Confiaste sempre em mim. Não verbalizavas afeto, amor ou carinho, mas as atitudes acolhiam-me. Eu entendia as palavras não ditas, os abraços não dados, os beijos que nunca tiveste e não sabias dar. Eu sentia a tristeza que disfarçavas com luta diária, com o vislumbre de um reconhecimento que nunca veio.
Ensinaste-me tantas coisas sem saberes, só porque exististe. Não, não eras perfeito e até isso me ensinaste, que a perfeição não existe. Ensinaste-me que desistir não é uma hipótese, que a vida não é sempre maravilhosa e que não teria sempre quem me protegesse. Ás vezes de forma ríspida demais para mim, uma hipersensitiva. Lançavas-me sozinha para o meio da arena e dizias-me que isso era a vida, tudo dependia de nós. Da nossa atitude, da nossa coragem, da nossa força de vontade. Gostava eu de ter a tua força de vontade, por vezes excessiva, pois não paravas mesmo que o corpo cedesse. E cedeu tantas vezes e de forma tão mas tão grave e tu nunca, mas nunca desististe.
Ouvi-te pedir desculpa pela primeira vez, já estavas na última doença, a mais desafiante. Nessa altura, percebi que surgia em ti o menino assustado que sempre foste e que nunca pudeste demonstrar. Mesmo assim, negaste a doença até ao fim. No fundo, tu sabias, e arranjaste todas as estratégias possíveis para contornar a enfermidade . Eras sobejamente inteligente, mas a parte emocional, sempre despedaçada, porém encoberta, acabou por levar a melhor.
Vi-te tantas vezes beber só um café, para alimentar uma pessoa necessitada. Tinhas pouco, mas o outro, se era mais frágil, era sempre mais importante. Levei-te para o hospital com costelas partidas, porque defendeste um sem abrigo com metade da tua idade. Dizias o que pensavas, sem contemplações. Eras imensamente culto e exigias que o fossemos também. Jamais cheguei aos teus calcanhares. O que não sabias, aprendias com facilidade. Todos gostavam de ti, porque para ti estava sempre tudo bem. Mesmo quando não estava. Mesmo quando estavas a dias de partir, a tua resposta era que estava tudo bem.
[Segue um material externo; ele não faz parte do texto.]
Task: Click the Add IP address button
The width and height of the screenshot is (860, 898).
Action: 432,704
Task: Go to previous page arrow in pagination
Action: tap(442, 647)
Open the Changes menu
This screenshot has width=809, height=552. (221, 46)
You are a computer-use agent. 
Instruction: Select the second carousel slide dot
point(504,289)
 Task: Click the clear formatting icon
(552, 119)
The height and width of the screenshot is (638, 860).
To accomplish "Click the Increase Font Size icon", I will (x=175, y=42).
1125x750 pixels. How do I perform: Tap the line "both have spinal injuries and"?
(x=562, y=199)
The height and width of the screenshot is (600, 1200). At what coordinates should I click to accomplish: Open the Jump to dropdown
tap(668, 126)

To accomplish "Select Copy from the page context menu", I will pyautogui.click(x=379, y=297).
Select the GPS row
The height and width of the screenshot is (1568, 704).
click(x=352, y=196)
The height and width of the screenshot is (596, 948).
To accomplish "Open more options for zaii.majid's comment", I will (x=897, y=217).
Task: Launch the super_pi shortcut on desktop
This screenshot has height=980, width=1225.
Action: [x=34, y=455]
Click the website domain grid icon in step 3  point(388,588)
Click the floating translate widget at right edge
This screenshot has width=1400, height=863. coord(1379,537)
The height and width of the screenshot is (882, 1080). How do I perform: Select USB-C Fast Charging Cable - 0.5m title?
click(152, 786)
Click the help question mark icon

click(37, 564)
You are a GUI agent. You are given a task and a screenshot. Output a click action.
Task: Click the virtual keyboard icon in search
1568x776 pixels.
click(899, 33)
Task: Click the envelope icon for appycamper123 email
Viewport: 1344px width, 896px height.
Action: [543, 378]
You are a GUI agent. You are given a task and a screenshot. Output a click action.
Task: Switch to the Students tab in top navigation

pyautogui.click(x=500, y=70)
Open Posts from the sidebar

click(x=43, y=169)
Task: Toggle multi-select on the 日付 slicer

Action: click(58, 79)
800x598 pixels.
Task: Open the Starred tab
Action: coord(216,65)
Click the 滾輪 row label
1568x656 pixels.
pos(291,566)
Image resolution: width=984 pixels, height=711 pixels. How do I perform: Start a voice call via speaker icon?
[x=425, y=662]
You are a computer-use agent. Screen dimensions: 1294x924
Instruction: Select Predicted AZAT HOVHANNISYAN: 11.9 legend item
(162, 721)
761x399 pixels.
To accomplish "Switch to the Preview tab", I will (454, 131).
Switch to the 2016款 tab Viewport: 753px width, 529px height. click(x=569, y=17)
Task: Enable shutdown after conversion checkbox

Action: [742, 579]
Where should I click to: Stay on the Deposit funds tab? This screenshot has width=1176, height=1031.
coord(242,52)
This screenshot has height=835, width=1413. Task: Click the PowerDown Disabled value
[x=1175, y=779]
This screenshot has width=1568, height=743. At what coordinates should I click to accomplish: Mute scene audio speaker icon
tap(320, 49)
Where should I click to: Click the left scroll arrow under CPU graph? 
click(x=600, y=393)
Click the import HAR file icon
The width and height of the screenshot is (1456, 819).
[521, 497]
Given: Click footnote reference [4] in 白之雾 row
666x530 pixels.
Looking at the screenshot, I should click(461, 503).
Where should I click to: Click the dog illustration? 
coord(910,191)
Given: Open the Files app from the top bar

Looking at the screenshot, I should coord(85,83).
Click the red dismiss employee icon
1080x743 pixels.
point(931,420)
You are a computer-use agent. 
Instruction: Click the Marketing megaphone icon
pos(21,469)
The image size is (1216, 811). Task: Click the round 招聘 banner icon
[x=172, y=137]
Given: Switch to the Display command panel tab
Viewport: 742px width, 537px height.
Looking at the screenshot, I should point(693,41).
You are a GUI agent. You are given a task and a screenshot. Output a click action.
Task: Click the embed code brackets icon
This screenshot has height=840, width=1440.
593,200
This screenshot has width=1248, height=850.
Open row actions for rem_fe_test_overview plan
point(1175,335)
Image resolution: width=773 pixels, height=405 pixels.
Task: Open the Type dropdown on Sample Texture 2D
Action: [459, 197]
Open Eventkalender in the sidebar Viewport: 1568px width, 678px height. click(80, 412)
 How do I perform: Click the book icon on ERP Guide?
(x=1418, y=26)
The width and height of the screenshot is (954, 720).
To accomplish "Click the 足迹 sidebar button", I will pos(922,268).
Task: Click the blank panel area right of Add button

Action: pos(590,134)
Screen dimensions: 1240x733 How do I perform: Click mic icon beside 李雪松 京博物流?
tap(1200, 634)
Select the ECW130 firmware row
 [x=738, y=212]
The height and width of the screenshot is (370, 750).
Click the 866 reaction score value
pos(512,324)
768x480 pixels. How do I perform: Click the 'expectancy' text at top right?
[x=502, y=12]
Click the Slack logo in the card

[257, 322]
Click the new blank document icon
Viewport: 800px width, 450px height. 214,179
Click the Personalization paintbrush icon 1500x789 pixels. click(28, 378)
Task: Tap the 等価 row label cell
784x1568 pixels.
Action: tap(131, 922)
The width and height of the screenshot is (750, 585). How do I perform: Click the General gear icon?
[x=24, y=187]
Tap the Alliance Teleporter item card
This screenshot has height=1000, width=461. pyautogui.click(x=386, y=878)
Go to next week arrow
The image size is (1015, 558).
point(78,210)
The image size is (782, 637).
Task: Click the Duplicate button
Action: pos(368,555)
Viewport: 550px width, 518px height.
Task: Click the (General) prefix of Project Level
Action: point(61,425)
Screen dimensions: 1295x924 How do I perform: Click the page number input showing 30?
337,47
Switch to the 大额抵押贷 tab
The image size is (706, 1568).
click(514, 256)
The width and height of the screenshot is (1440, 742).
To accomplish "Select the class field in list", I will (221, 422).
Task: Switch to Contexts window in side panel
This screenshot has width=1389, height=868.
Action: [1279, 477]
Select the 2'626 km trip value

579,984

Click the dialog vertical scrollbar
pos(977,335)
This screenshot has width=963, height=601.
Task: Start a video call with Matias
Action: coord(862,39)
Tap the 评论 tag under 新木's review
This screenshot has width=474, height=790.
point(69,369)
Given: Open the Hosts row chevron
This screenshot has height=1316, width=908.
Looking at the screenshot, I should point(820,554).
Tiveste a coragem de, toda a vida, SER e não parecer. Quando o mundo te dava valentes tareias por isso, persistias. Esse foi um dos teus grandes ensinamentos.
Naquela noite, em que ficámos só os dois, onde apenas se ouvia a tua respiração e sentia o quente da tua mão, que me sugava energia para se manter viva, disse-te tudo, pai. Já não falavas, mas sentias, eu sei que me sentiste. Disse-te para ires em paz, que eu tomaria conta de tudo. Só acalmaste quando te fiz a promessa, a promessa que não sei se vou conseguir cumprir, mas para a qual luto diariamente. Não, não me esqueci ainda.
Esperaste até estarmos as três e ouvimos todas o teu último suspiro, exausto de tanta luta. Foste envolto em amor. Contigo levaste um pedaço de nós e uma alma que não te conseguiu sobreviver.
Pior que a tua morte, foi ver o teu declínio. O sofrimento de não estar presente a cada minuto que precisavas. Já estou em paz, já me deste um sinal, mas não há dia nenhum em que não vivas através de mim, apesar da tua lancinante ausência.